[Start of section]
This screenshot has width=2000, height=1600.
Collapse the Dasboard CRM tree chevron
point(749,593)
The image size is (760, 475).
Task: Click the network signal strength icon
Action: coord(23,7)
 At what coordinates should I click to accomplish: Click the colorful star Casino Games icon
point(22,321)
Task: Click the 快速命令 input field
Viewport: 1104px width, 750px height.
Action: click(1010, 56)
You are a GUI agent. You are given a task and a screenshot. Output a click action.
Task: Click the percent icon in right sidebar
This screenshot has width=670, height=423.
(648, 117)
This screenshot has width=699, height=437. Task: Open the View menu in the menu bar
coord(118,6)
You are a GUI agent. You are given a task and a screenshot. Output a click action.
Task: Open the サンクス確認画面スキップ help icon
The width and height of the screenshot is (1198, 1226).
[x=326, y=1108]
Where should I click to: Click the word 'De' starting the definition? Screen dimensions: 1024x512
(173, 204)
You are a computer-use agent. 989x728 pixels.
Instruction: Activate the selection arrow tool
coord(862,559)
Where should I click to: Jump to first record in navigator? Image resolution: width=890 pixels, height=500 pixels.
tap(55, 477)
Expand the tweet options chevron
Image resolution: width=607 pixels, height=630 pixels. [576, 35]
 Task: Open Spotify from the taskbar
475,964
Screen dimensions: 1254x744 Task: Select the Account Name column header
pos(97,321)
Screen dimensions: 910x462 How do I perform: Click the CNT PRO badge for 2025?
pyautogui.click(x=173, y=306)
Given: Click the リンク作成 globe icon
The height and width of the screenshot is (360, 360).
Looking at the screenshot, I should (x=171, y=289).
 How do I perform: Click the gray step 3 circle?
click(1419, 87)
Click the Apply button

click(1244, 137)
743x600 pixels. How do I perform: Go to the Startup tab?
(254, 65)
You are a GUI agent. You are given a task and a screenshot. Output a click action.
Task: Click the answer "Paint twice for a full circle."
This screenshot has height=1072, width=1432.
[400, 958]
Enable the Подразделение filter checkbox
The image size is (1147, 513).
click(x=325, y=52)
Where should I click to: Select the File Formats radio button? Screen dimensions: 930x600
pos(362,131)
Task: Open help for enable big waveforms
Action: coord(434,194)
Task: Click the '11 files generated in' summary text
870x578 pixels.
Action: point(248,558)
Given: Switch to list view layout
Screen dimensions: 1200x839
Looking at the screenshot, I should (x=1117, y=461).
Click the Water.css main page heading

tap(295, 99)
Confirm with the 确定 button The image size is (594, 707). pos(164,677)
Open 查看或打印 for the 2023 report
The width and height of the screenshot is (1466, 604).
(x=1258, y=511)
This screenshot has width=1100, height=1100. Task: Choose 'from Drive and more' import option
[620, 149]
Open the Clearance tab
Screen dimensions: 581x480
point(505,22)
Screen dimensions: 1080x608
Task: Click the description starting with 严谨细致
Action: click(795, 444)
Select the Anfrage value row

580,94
[End of section]
#### WHAT YOU WILL DO
Could you write the whole listing out again, line for line?

#### RESULT BELOW
This screenshot has width=2000, height=1600.
Collapse the Dasboard CRM tree chevron
point(749,593)
The image size is (760, 475).
Task: Click the network signal strength icon
Action: coord(23,7)
 At what coordinates should I click to accomplish: Click the colorful star Casino Games icon
point(22,321)
Task: Click the 快速命令 input field
Viewport: 1104px width, 750px height.
Action: click(1010, 56)
You are a GUI agent. You are given a task and a screenshot. Output a click action.
Task: Click the percent icon in right sidebar
This screenshot has width=670, height=423.
(648, 117)
This screenshot has width=699, height=437. Task: Open the View menu in the menu bar
coord(118,6)
You are a GUI agent. You are given a task and a screenshot. Output a click action.
Task: Open the サンクス確認画面スキップ help icon
The width and height of the screenshot is (1198, 1226).
[x=326, y=1108]
Where should I click to: Click the word 'De' starting the definition? Screen dimensions: 1024x512
(173, 204)
You are a computer-use agent. 989x728 pixels.
Instruction: Activate the selection arrow tool
coord(862,559)
Where should I click to: Jump to first record in navigator? Image resolution: width=890 pixels, height=500 pixels.
tap(55, 477)
Expand the tweet options chevron
Image resolution: width=607 pixels, height=630 pixels. [576, 35]
 Task: Open Spotify from the taskbar
475,964
Screen dimensions: 1254x744 Task: Select the Account Name column header
pos(97,321)
Screen dimensions: 910x462 How do I perform: Click the CNT PRO badge for 2025?
pyautogui.click(x=173, y=306)
Given: Click the リンク作成 globe icon
The height and width of the screenshot is (360, 360).
Looking at the screenshot, I should (x=171, y=289).
 How do I perform: Click the gray step 3 circle?
click(1419, 87)
Click the Apply button

click(1244, 137)
743x600 pixels. How do I perform: Go to the Startup tab?
(254, 65)
You are a GUI agent. You are given a task and a screenshot. Output a click action.
Task: Click the answer "Paint twice for a full circle."
This screenshot has height=1072, width=1432.
[400, 958]
Enable the Подразделение filter checkbox
The image size is (1147, 513).
click(x=325, y=52)
Where should I click to: Select the File Formats radio button? Screen dimensions: 930x600
pos(362,131)
Task: Open help for enable big waveforms
Action: coord(434,194)
Task: Click the '11 files generated in' summary text
870x578 pixels.
Action: point(248,558)
Given: Switch to list view layout
Screen dimensions: 1200x839
Looking at the screenshot, I should (x=1117, y=461).
Click the Water.css main page heading

tap(295, 99)
Confirm with the 确定 button The image size is (594, 707). pos(164,677)
Open 查看或打印 for the 2023 report
The width and height of the screenshot is (1466, 604).
(x=1258, y=511)
This screenshot has width=1100, height=1100. Task: Choose 'from Drive and more' import option
[620, 149]
Open the Clearance tab
Screen dimensions: 581x480
point(505,22)
Screen dimensions: 1080x608
Task: Click the description starting with 严谨细致
Action: click(795, 444)
Select the Anfrage value row

580,94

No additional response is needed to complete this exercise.